Input material
--------------------------------

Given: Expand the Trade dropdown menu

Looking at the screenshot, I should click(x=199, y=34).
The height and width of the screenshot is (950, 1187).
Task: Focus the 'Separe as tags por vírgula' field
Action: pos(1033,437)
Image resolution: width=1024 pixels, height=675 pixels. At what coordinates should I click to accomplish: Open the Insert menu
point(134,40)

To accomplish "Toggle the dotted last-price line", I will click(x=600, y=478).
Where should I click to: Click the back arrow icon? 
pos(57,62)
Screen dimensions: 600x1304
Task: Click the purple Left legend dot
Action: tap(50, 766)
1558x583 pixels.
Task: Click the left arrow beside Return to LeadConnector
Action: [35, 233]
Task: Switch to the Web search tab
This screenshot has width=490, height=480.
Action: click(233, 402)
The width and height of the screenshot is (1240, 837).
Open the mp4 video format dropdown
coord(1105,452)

--------------------------------

Description of the task
Above are the lines; repeat exactly the ones from the line containing "Image resolution: width=1024" down to the line containing "The width and", both inclusive.

Result for this task
Image resolution: width=1024 pixels, height=675 pixels. At what coordinates should I click to accomplish: Open the Insert menu
point(134,40)

To accomplish "Toggle the dotted last-price line", I will click(x=600, y=478).
Where should I click to: Click the back arrow icon? 
pos(57,62)
Screen dimensions: 600x1304
Task: Click the purple Left legend dot
Action: tap(50, 766)
1558x583 pixels.
Task: Click the left arrow beside Return to LeadConnector
Action: [35, 233]
Task: Switch to the Web search tab
This screenshot has width=490, height=480.
Action: click(233, 402)
The width and height of the screenshot is (1240, 837).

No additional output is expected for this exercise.